## SHORT EXERCISE
Could you rewrite the listing below, replacing each "Instruction" with "Directive" and leaving everything else unchanged?

## SUPPLIED MATERIAL
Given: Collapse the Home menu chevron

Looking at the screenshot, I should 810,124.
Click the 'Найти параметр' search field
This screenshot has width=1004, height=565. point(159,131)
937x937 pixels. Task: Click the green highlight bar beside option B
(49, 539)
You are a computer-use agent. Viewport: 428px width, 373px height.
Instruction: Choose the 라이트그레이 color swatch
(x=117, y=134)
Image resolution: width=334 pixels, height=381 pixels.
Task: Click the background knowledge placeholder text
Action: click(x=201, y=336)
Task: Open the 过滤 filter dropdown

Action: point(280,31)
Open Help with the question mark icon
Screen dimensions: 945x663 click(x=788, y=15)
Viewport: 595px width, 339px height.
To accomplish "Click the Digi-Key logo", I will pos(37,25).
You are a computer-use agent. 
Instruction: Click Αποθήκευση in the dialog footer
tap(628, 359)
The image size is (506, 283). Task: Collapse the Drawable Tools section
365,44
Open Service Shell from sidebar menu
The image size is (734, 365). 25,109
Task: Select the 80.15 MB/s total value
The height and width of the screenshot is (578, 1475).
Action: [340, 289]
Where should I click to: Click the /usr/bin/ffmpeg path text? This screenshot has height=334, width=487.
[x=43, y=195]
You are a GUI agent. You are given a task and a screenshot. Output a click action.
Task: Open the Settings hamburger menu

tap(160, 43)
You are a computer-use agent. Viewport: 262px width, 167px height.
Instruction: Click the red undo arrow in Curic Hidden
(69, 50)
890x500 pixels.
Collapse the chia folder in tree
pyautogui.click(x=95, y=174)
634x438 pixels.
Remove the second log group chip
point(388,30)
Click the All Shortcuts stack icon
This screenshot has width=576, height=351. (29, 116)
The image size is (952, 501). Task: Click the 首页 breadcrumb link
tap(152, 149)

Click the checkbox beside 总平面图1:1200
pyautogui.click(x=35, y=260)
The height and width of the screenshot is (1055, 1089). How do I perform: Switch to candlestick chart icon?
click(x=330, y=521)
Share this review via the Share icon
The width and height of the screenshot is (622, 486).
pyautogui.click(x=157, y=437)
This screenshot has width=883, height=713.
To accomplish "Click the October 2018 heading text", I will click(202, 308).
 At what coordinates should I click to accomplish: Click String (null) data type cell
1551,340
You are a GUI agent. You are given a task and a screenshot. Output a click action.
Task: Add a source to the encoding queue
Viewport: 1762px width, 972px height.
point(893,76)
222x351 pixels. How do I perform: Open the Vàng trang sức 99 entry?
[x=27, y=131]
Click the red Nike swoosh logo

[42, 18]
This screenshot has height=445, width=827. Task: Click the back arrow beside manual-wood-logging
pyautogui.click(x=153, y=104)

## FINISHED TASK
Given: Collapse the Home menu chevron

Looking at the screenshot, I should 810,124.
Click the 'Найти параметр' search field
This screenshot has width=1004, height=565. point(159,131)
937x937 pixels. Task: Click the green highlight bar beside option B
(49, 539)
You are a computer-use agent. Viewport: 428px width, 373px height.
Directive: Choose the 라이트그레이 color swatch
(x=117, y=134)
Image resolution: width=334 pixels, height=381 pixels.
Task: Click the background knowledge placeholder text
Action: click(x=201, y=336)
Task: Open the 过滤 filter dropdown

Action: point(280,31)
Open Help with the question mark icon
Screen dimensions: 945x663 click(x=788, y=15)
Viewport: 595px width, 339px height.
To accomplish "Click the Digi-Key logo", I will pos(37,25).
You are a computer-use agent. 
Directive: Click Αποθήκευση in the dialog footer
tap(628, 359)
The image size is (506, 283). Task: Collapse the Drawable Tools section
365,44
Open Service Shell from sidebar menu
The image size is (734, 365). 25,109
Task: Select the 80.15 MB/s total value
The height and width of the screenshot is (578, 1475).
Action: [340, 289]
Where should I click to: Click the /usr/bin/ffmpeg path text? This screenshot has height=334, width=487.
[x=43, y=195]
You are a GUI agent. You are given a task and a screenshot. Output a click action.
Task: Open the Settings hamburger menu

tap(160, 43)
You are a computer-use agent. Viewport: 262px width, 167px height.
Directive: Click the red undo arrow in Curic Hidden
(69, 50)
890x500 pixels.
Collapse the chia folder in tree
pyautogui.click(x=95, y=174)
634x438 pixels.
Remove the second log group chip
point(388,30)
Click the All Shortcuts stack icon
This screenshot has width=576, height=351. (29, 116)
The image size is (952, 501). Task: Click the 首页 breadcrumb link
tap(152, 149)

Click the checkbox beside 总平面图1:1200
pyautogui.click(x=35, y=260)
The height and width of the screenshot is (1055, 1089). How do I perform: Switch to candlestick chart icon?
click(x=330, y=521)
Share this review via the Share icon
The width and height of the screenshot is (622, 486).
pyautogui.click(x=157, y=437)
This screenshot has width=883, height=713.
To accomplish "Click the October 2018 heading text", I will click(202, 308).
 At what coordinates should I click to accomplish: Click String (null) data type cell
1551,340
You are a GUI agent. You are given a task and a screenshot. Output a click action.
Task: Add a source to the encoding queue
Viewport: 1762px width, 972px height.
point(893,76)
222x351 pixels. How do I perform: Open the Vàng trang sức 99 entry?
[x=27, y=131]
Click the red Nike swoosh logo

[42, 18]
This screenshot has height=445, width=827. Task: Click the back arrow beside manual-wood-logging
pyautogui.click(x=153, y=104)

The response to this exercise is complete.